__Exercise goal__. Going through the data below, copy out each line where the word "Noor" shows up.

__Data for processing__.
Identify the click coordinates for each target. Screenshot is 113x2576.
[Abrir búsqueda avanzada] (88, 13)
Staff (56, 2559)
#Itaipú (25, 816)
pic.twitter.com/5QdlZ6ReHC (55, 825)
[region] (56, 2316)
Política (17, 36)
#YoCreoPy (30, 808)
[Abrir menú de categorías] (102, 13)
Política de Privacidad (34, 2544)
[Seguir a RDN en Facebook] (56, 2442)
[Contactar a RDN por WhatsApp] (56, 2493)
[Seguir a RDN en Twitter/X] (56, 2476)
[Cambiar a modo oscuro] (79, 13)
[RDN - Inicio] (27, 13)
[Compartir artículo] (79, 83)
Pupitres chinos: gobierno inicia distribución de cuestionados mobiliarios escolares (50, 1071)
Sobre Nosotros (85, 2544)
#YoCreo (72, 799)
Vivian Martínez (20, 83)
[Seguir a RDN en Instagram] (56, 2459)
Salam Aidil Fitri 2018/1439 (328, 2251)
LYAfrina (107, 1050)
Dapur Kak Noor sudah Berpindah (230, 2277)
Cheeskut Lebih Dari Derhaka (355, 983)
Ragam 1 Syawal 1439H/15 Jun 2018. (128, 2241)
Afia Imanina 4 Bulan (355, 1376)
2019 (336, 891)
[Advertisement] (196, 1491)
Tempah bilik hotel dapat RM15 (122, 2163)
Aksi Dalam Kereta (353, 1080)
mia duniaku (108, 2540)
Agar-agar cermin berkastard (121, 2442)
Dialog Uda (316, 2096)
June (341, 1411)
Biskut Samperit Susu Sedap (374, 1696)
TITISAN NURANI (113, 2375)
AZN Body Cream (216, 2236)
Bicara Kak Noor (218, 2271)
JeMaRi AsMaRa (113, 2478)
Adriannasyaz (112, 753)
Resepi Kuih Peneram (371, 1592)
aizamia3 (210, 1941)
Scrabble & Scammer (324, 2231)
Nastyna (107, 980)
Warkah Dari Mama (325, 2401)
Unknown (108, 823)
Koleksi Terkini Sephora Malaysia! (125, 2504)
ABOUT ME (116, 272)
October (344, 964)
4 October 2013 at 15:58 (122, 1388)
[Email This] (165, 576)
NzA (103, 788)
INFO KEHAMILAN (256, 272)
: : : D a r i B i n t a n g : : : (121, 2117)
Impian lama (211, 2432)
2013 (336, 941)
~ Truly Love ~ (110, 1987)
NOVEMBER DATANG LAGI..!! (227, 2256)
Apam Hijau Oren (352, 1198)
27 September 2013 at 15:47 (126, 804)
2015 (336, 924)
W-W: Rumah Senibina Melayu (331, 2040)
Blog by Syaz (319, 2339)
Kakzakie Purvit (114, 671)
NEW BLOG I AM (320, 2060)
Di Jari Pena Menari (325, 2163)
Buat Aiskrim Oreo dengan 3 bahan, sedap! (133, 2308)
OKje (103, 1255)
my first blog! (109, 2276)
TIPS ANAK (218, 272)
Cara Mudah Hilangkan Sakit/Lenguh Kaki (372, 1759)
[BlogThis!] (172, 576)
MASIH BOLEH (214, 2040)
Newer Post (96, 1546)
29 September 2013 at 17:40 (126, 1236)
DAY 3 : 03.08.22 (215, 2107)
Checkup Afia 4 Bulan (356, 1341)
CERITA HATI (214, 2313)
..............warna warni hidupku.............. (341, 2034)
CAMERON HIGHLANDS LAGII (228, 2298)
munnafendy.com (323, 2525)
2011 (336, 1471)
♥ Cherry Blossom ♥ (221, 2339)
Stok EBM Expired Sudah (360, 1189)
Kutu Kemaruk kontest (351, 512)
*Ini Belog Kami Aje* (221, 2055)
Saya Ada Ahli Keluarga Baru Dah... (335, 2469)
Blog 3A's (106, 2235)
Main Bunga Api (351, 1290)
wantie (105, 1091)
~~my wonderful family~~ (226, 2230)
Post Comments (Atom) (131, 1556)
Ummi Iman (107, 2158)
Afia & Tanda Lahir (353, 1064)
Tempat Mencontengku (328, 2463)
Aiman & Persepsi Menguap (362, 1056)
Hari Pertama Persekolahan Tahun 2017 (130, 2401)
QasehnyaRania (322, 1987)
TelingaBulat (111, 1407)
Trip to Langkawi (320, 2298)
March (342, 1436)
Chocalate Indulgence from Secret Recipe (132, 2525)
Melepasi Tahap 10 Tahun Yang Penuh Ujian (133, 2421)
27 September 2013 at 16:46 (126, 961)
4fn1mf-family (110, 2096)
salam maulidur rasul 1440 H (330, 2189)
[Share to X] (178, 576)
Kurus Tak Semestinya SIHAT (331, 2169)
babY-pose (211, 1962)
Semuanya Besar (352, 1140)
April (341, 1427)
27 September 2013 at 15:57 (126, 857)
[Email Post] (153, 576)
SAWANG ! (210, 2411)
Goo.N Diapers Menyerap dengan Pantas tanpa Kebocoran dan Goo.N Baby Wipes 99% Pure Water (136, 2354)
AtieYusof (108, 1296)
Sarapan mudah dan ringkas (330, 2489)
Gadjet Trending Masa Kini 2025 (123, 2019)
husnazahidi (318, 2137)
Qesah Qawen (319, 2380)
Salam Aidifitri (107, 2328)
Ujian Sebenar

__Answer for the task__.
Dapur Kak Noor sudah Berpindah (230, 2277)
Bicara Kak Noor (218, 2271)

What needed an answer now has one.